目の症状が強い場合は、医師や薬剤師に伝え、有効成分が含まれた点眼薬を処方してもらうようにしましょう。
花粉症のように特定の季節のみ、目にあらわれる症状を季節性アレルギー性結膜炎と呼びます。目の異物感や、目やに、涙、充血が特徴です。
アレルギー性結膜炎の治療は、抗アレルギー点眼薬を用いた薬物治療をおこなうことが一般的です。さらに、花粉が原因のような発症の時期が予想できるアレルギー性結膜炎の場合には、初期療法がおこなえます。花粉が飛び始める2週間くらい前から、または症状があらわれはじめたら抗アレルギー点眼薬による治療を開始すると、花粉のピーク時に症状が軽くなります。

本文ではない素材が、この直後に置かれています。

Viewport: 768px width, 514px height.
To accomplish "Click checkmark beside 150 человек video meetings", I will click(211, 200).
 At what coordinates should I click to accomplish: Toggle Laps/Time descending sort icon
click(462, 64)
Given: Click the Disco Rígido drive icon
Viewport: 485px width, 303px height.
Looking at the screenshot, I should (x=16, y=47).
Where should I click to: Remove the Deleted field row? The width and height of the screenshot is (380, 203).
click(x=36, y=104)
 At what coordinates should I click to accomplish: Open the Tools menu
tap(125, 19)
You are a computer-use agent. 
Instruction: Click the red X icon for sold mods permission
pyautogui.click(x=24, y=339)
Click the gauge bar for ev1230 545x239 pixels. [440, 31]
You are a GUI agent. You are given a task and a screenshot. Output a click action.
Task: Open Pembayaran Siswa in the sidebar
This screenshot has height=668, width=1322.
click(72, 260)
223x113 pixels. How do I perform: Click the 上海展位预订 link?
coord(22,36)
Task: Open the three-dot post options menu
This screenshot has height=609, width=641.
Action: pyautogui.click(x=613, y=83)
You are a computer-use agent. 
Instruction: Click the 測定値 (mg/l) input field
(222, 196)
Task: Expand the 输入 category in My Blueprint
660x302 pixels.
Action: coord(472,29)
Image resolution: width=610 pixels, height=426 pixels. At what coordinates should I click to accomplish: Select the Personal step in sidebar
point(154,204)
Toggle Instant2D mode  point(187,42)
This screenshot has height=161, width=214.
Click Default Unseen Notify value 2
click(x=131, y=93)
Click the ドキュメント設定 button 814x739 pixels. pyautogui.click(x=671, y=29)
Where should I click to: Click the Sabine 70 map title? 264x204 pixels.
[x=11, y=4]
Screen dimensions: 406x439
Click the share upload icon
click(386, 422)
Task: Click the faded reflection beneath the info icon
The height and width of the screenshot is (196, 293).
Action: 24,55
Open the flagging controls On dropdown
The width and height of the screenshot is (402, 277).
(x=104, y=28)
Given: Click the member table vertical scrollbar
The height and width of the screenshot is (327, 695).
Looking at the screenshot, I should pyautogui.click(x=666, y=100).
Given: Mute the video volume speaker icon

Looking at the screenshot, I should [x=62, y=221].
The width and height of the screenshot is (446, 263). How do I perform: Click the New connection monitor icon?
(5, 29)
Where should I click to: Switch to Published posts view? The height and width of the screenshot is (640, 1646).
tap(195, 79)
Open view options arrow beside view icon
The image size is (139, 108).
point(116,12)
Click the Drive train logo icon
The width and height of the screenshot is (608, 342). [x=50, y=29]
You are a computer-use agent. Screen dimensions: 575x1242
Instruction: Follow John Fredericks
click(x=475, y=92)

目薬での治療はもちろん、アレルゲンとなる花粉に触れないようにすることも大切です。外出時にマスクや眼鏡をしたり、帰宅時には衣類や髪についた花粉を払い落としたり、洗濯物や布団を取り込む際には払い落としてから取り込むようにしましょう。
デスクワークなどによる疲れ目に、目薬を使用したことのある人も多いでしょう。しかし花粉による症状の緩和のために抗アレルギー薬を使っているのに、疲れ目で別の目薬を使うことはおすすめできません。複数の目薬を使ってしまうと、重複した成分で目を傷つけてしまうことになりかねないからです。
医師に処方された場合には当てはまりませんが、自己判断で2種類以上の目薬の併用はやめましょう。
花粉症の患者は年々増加していますが、正しい治療をおこなうと症状を軽くすることができます。毎年花粉症がひどい人は、症状があらわれる前に医療機関を受診するのがおすすめです。
アレルゲンに触れないように日常生活で気を付けることも大切ですが、つらい時には我慢せず、医師に相談しましょう。